* SUPPLIED ENTRIES:
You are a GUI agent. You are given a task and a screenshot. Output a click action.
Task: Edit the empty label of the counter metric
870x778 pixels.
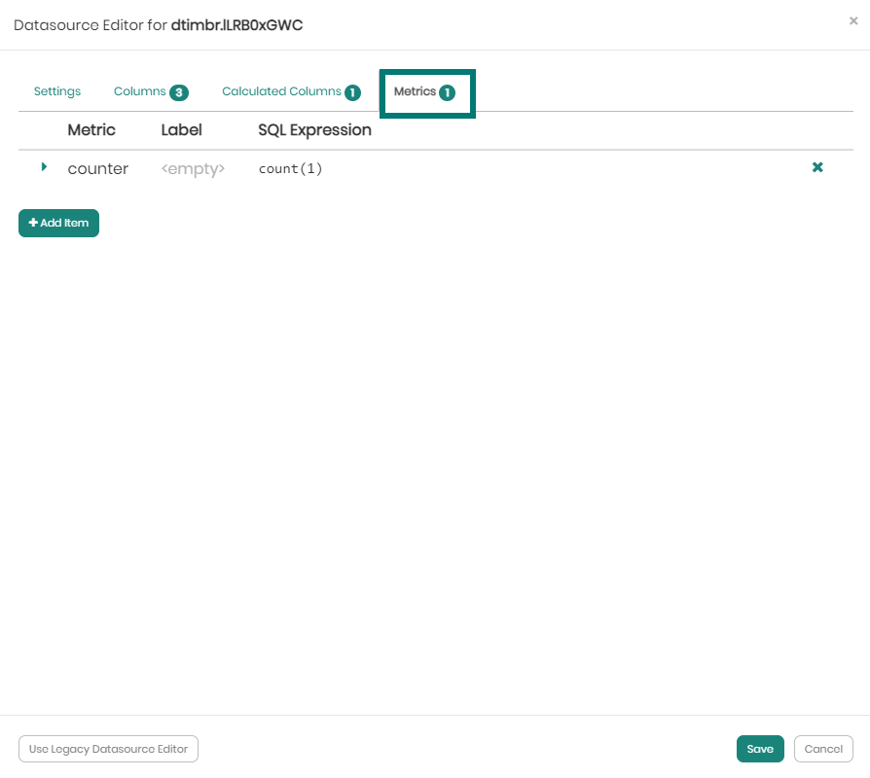tap(192, 167)
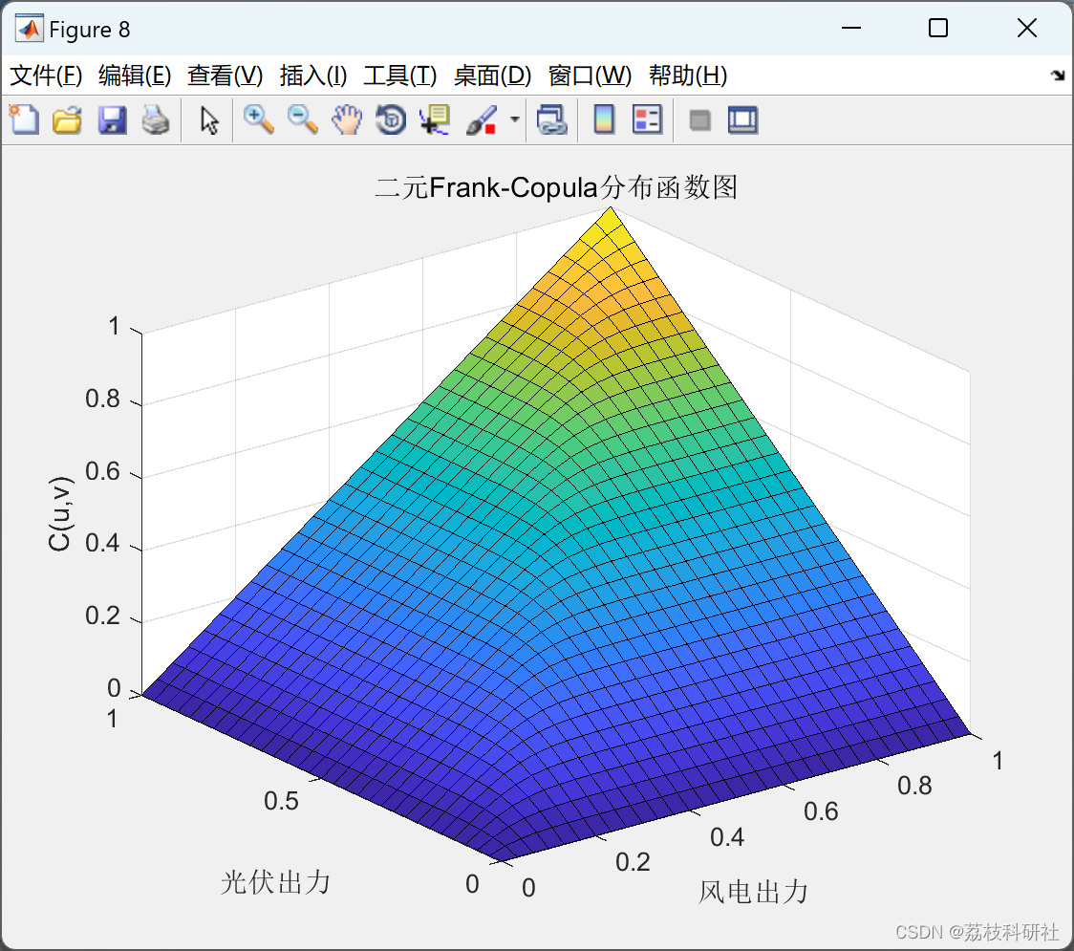This screenshot has height=951, width=1074.
Task: Toggle the Rotate 3D tool
Action: click(391, 119)
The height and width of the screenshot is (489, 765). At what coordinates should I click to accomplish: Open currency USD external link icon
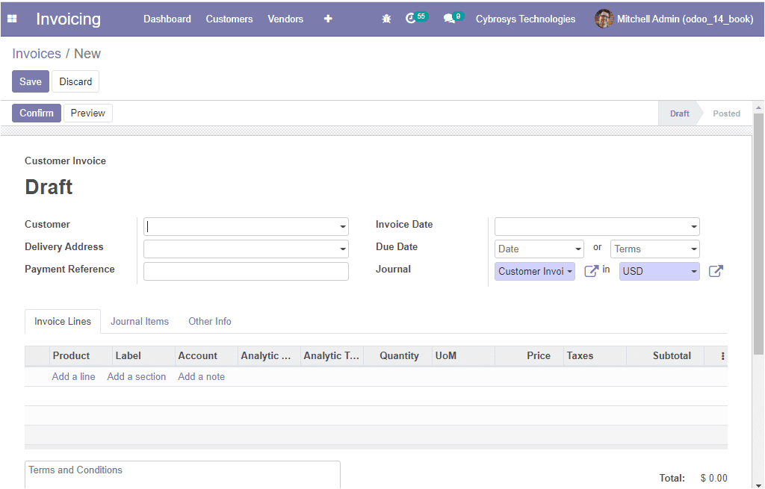[716, 271]
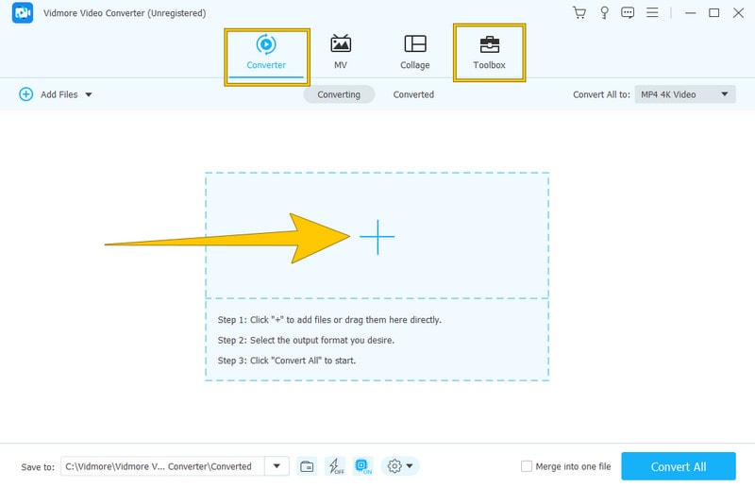This screenshot has width=755, height=488.
Task: Enable Merge into one file checkbox
Action: point(527,466)
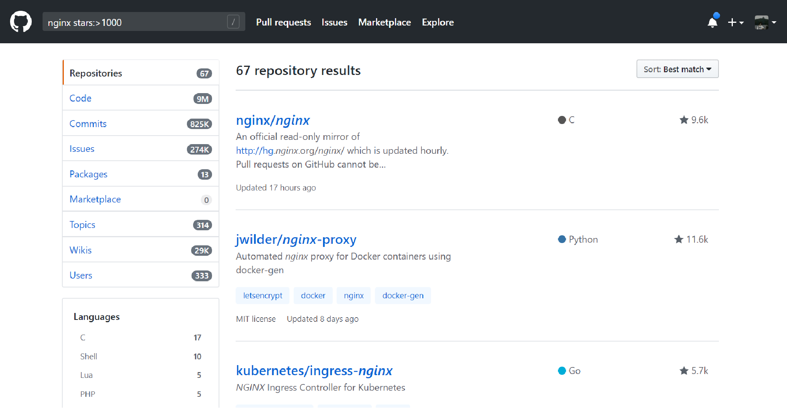The image size is (787, 408).
Task: Filter results by Shell language
Action: tap(89, 356)
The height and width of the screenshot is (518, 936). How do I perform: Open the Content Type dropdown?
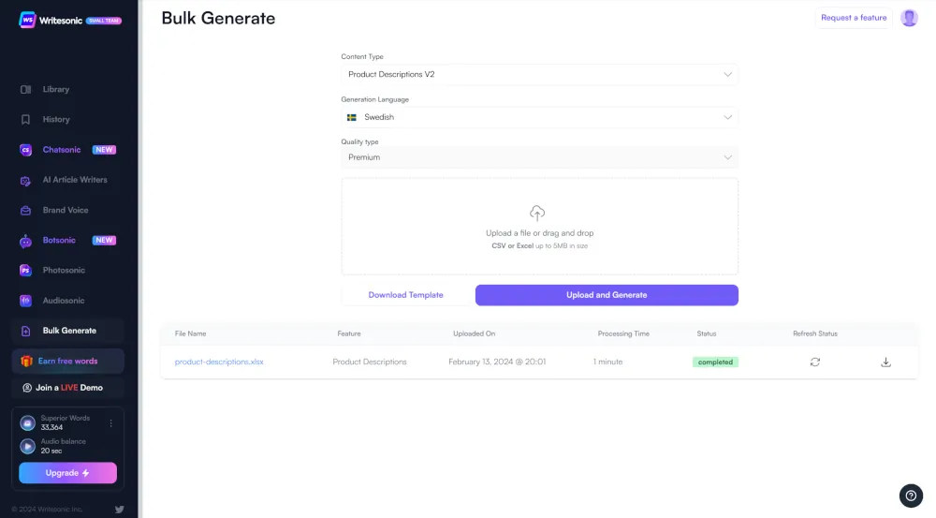539,74
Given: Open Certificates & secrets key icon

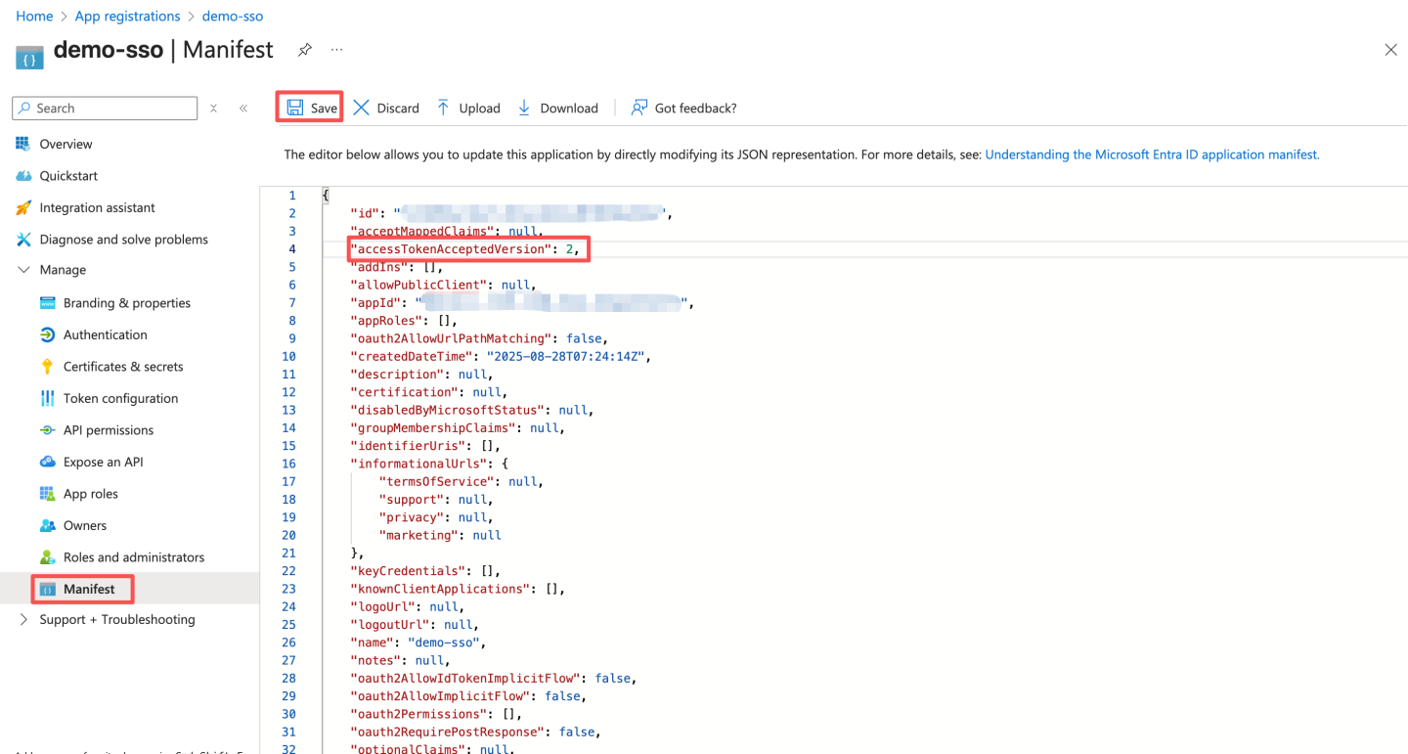Looking at the screenshot, I should (x=47, y=367).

* WORK TO COMPLETE: An exact, picture-free copy of the entries is required.

* OUTPUT FOR THIS TASK:
You are a GUI agent. You are given a task and a screenshot. Output a click action.
Task: Edit the empty label of the counter metric
870x778 pixels.
tap(192, 167)
This screenshot has height=951, width=1074.
Task: Toggle the Rotate 3D tool
Action: click(391, 119)
The height and width of the screenshot is (489, 765). At what coordinates should I click to accomplish: Open currency USD external link icon
[716, 271]
This screenshot has width=755, height=488.
Task: Enable Merge into one file checkbox
Action: point(527,466)
The image size is (787, 408).
Task: Filter results by Shell language
Action: tap(89, 356)
The height and width of the screenshot is (518, 936). How do I perform: Open the Content Type dropdown?
539,74
Given: Open Certificates & secrets key icon

Looking at the screenshot, I should (x=47, y=367).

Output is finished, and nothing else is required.